Nunca
habían sido tan largos los 10 metros que separaban la habitación de mis hijos
de la puerta hacia la calle. Con dos pequeñines en los brazos y otro agarrado
de mi camisa y su madre cargando a un cuarto recién nacido surcamos una
oscuridad interminable teniendo como acompañante tras de nosotros el estrépito
de artefactos cayéndose y vidrios rompiéndose. A lo lejos la puerta de fierro
se estremecía y en el lapso que la alcanzaba pensé que no se abriría.
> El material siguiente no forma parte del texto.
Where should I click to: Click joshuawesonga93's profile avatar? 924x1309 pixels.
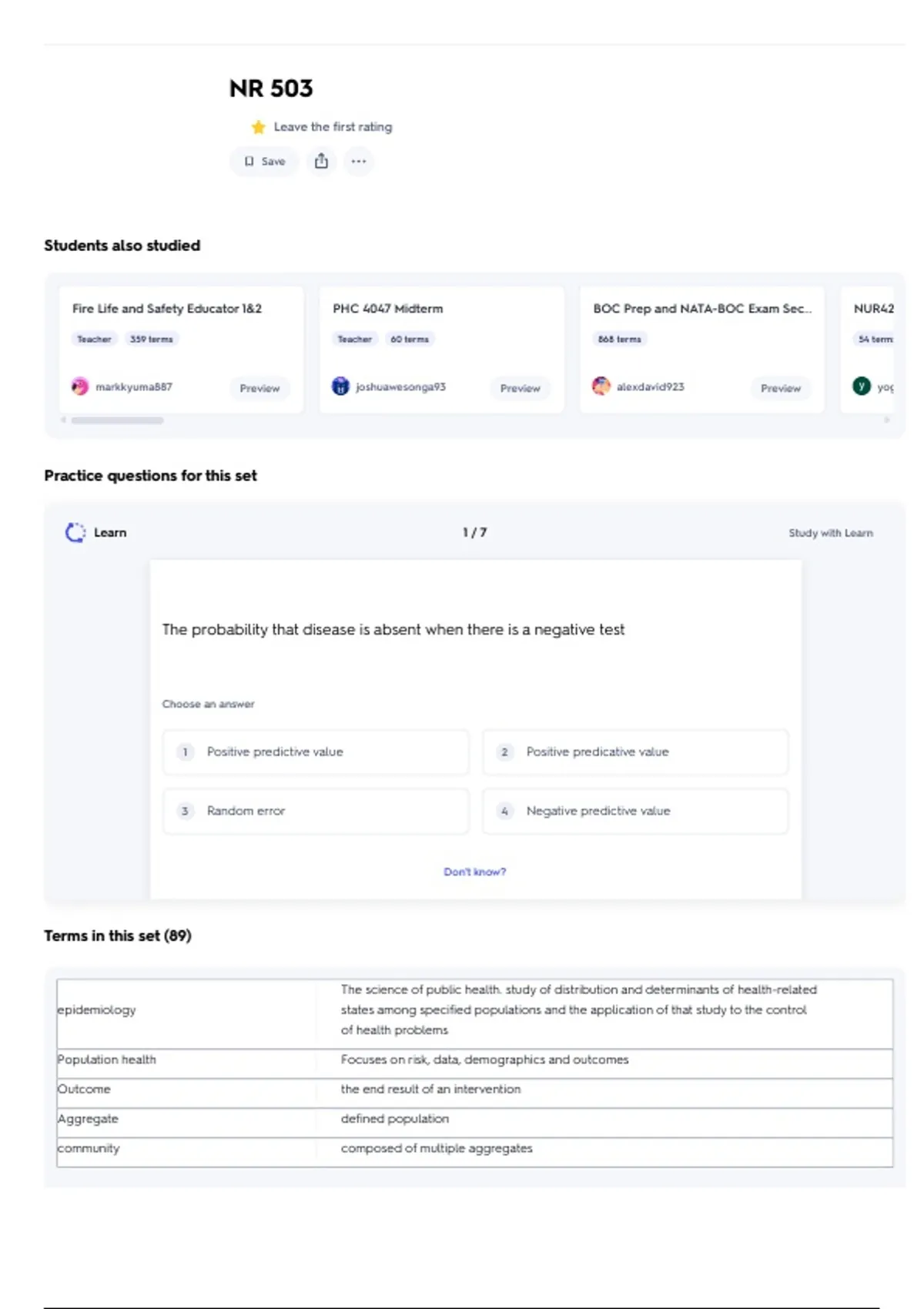coord(340,387)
Gracias a
Dios no fue así.
Ya
afuera el panorama no era menos dantesco: árboles en frenético movimiento,
pistas surcadas por olas, postes en vaivén interminable y cables que parecían
querer descolgarse y ganar el suelo. Rodeado de casas de dos pisos en una calle
estrecha y con un arco de cemento a pocos metros me pareció entonces por
primera vez que vivíamos en una trampa.
Pasado
el movimiento más fuerte sin luz eléctrica, sin comunicaciones, con gente
llorando arrodilladas en la calle clamando a Dios aplacar su ira, con los
colchones y frazadas en la calle, y a pesar que desde entonces la tierra se
siguió escarapelando cada 10 minutos agradecí por que el terremoto del 2007 no
nos hizo nada. Estábamos juntos y bien, asustados pero bien.